* [Stated exercise] Could you change "column header" to "column heading" everywhere in the data below and leave everything else untouched?

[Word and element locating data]
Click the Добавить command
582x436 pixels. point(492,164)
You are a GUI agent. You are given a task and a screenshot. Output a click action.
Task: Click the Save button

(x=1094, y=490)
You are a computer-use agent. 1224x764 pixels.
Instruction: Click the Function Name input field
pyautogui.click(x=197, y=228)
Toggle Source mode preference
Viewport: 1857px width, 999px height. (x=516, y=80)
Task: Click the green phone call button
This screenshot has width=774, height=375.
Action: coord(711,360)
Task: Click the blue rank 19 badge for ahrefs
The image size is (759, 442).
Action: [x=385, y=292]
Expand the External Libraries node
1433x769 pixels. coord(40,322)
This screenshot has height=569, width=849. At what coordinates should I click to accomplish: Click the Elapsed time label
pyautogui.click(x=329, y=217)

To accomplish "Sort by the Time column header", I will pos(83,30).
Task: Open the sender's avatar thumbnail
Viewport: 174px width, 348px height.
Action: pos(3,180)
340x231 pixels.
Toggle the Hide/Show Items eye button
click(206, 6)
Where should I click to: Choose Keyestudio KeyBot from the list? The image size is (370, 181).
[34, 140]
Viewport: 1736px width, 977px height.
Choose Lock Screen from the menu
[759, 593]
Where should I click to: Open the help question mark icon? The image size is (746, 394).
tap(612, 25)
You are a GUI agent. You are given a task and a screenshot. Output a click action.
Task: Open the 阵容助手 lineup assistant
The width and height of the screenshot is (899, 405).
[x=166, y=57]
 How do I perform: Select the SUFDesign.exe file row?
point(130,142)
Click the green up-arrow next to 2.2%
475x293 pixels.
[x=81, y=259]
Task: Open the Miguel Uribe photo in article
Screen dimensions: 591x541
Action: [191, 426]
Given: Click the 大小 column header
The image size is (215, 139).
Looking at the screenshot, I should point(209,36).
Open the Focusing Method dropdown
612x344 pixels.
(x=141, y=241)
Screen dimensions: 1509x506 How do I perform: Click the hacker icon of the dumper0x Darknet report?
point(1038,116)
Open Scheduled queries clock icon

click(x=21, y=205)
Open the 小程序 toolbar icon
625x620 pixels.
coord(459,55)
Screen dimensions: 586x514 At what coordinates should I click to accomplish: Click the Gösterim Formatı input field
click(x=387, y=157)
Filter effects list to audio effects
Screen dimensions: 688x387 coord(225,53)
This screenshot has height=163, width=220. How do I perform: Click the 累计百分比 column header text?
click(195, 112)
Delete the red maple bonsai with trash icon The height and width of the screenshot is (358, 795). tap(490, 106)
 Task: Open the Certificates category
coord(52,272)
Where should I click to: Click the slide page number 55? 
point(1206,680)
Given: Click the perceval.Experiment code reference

* [Task response]
Click the Добавить command
582x436 pixels. point(492,164)
You are a GUI agent. You are given a task and a screenshot. Output a click action.
Task: Click the Save button

(x=1094, y=490)
You are a computer-use agent. 1224x764 pixels.
Instruction: Click the Function Name input field
pyautogui.click(x=197, y=228)
Toggle Source mode preference
Viewport: 1857px width, 999px height. (x=516, y=80)
Task: Click the green phone call button
This screenshot has width=774, height=375.
Action: coord(711,360)
Task: Click the blue rank 19 badge for ahrefs
The image size is (759, 442).
Action: [x=385, y=292]
Expand the External Libraries node
1433x769 pixels. coord(40,322)
This screenshot has height=569, width=849. At what coordinates should I click to accomplish: Click the Elapsed time label
pyautogui.click(x=329, y=217)

To accomplish "Sort by the Time column heading", I will pos(83,30).
Task: Open the sender's avatar thumbnail
Viewport: 174px width, 348px height.
Action: pos(3,180)
340x231 pixels.
Toggle the Hide/Show Items eye button
click(206, 6)
Where should I click to: Choose Keyestudio KeyBot from the list? The image size is (370, 181).
[34, 140]
Viewport: 1736px width, 977px height.
Choose Lock Screen from the menu
[759, 593]
Where should I click to: Open the help question mark icon? The image size is (746, 394).
tap(612, 25)
You are a GUI agent. You are given a task and a screenshot. Output a click action.
Task: Open the 阵容助手 lineup assistant
The width and height of the screenshot is (899, 405).
[x=166, y=57]
 How do I perform: Select the SUFDesign.exe file row?
point(130,142)
Click the green up-arrow next to 2.2%
475x293 pixels.
[x=81, y=259]
Task: Open the Miguel Uribe photo in article
Screen dimensions: 591x541
Action: [191, 426]
Given: Click the 大小 column heading
The image size is (215, 139).
Looking at the screenshot, I should point(209,36).
Open the Focusing Method dropdown
612x344 pixels.
(x=141, y=241)
Screen dimensions: 1509x506 How do I perform: Click the hacker icon of the dumper0x Darknet report?
point(1038,116)
Open Scheduled queries clock icon

click(x=21, y=205)
Open the 小程序 toolbar icon
625x620 pixels.
coord(459,55)
Screen dimensions: 586x514 At what coordinates should I click to accomplish: Click the Gösterim Formatı input field
click(x=387, y=157)
Filter effects list to audio effects
Screen dimensions: 688x387 coord(225,53)
This screenshot has height=163, width=220. How do I perform: Click the 累计百分比 column heading text?
click(195, 112)
Delete the red maple bonsai with trash icon The height and width of the screenshot is (358, 795). tap(490, 106)
 Task: Open the Certificates category
coord(52,272)
Where should I click to: Click the slide page number 55? 
point(1206,680)
Given: Click the perceval.Experiment code reference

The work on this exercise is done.